The government does not decide when power plants are closed, instead, operators have to give three years' notice before closing. But Australia's ageing coal fleet is increasingly being hit by outages, and AEMO has raised concerns plants could close before new generation has been built.
Cheapest power from wind, solar
According to the CSIRO, reliably estimating any "first-of-a-kind premium" for nuclear was too fraught to try because the technology had never been built locally.
But it noted this was not unique to nuclear, saying similar caveats applied to the cost estimates for coal- and gas-fired power with carbon capture and storage as well as offshore wind.
The agency said onshore wind and solar were still the cheapest forms of new electricity even when accounting for the cost of the capacity — such as batteries, pumped hydro plants and high-voltage power lines — needed to back them up.

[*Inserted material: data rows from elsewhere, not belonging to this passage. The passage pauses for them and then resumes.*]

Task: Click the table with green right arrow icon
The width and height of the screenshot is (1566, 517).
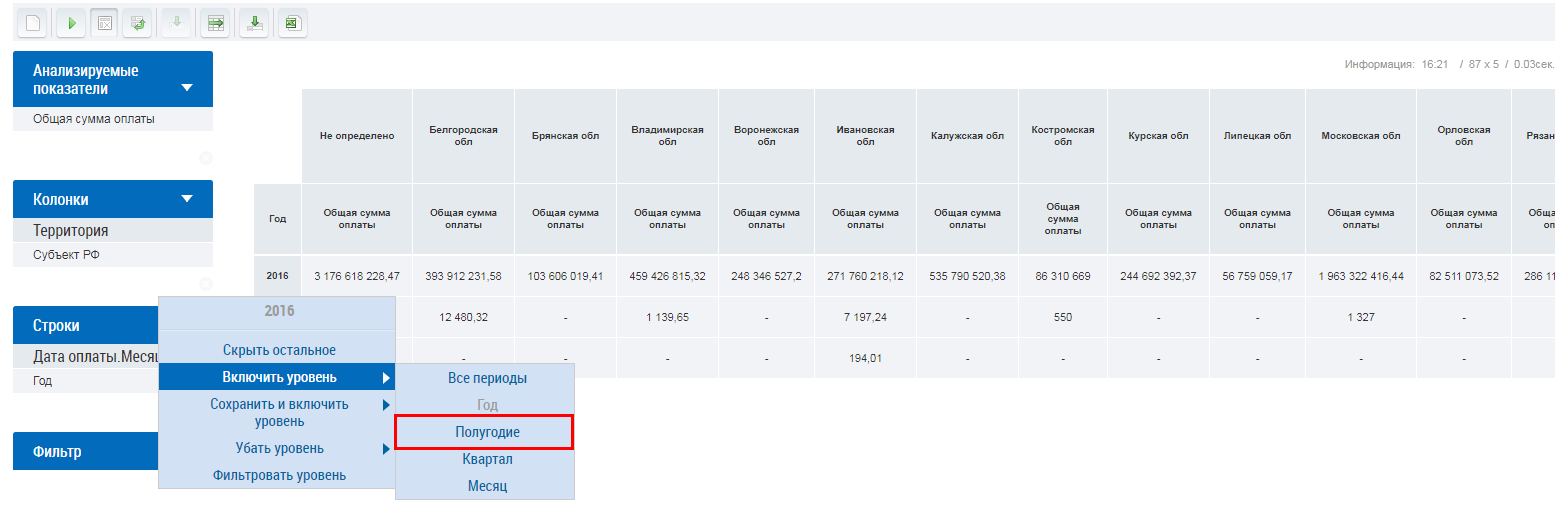Action: click(214, 22)

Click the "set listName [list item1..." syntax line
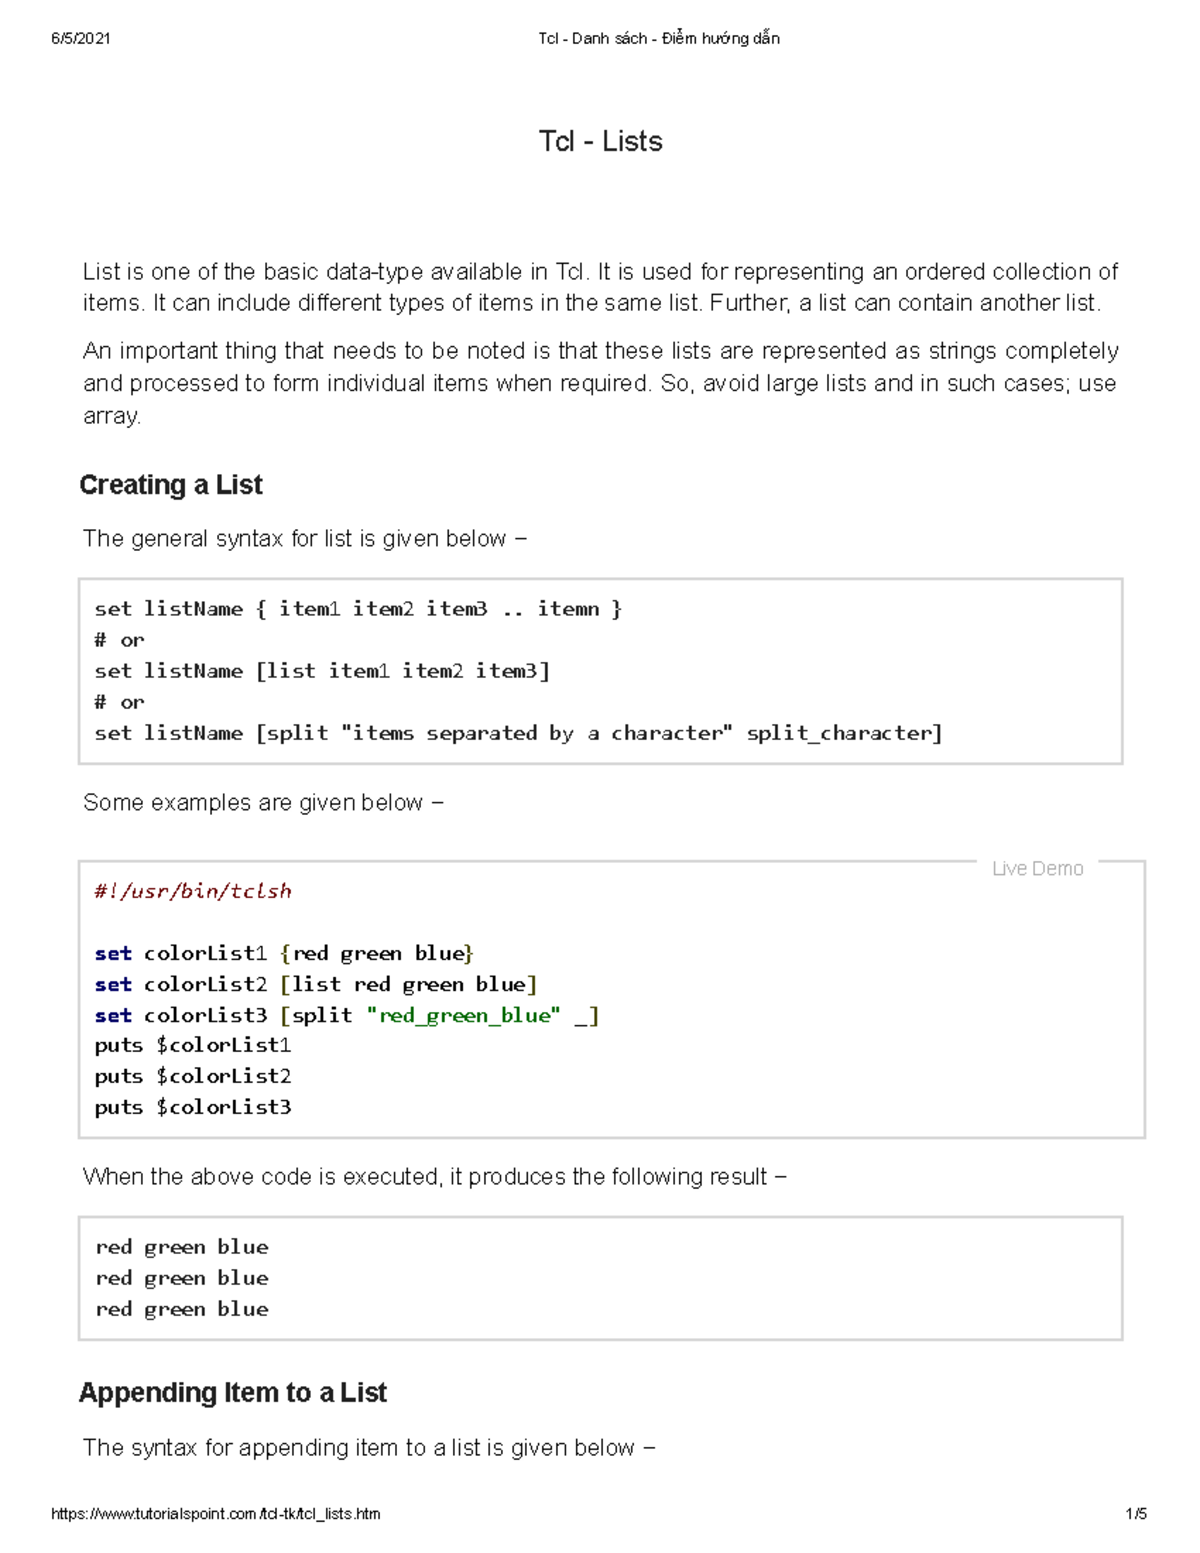tap(322, 671)
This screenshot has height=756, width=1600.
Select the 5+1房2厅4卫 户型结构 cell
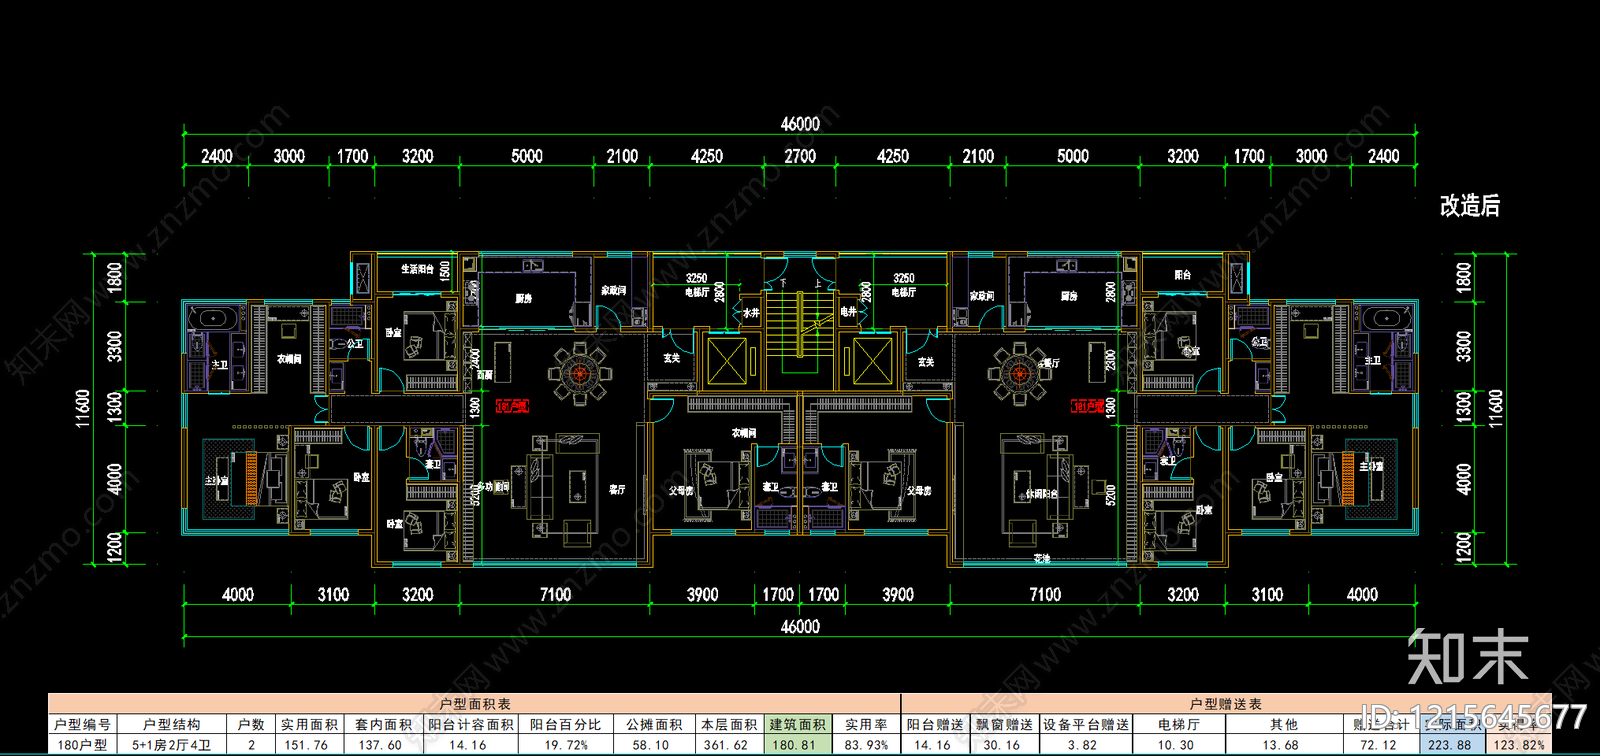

It said the average cost of new "variable renewable energy projects" was $119/MWh in 2023 and it would fall to $99/MWh by 2030.
This was despite wind suffering a major increase in costs and being the "slowest" to recover from the "global inflationary pressures associated with the pandemic".
Mr Graham noted offshore wind was likely to be about twice as expensive as onshore wind.
Solar thermal plants, which are different from the photovoltaic cells that dominate the solar industry now, were more competitive but still relatively expensive, he added.
With a complete overhaul of Australia's electricity system already well underway, Mr Graham said getting the balance right between low costs and timely new supply was critical.
"We also have to manage the supply and demand balance as we go," he said.
"If we retire things too quickly without replacing them with capacity, new capacity, then we run the risk of creating a supply-demand imbalance, which can then lead to higher prices.
"We have to make sure that we're replacing the capacity that retires with a like level of new capacity."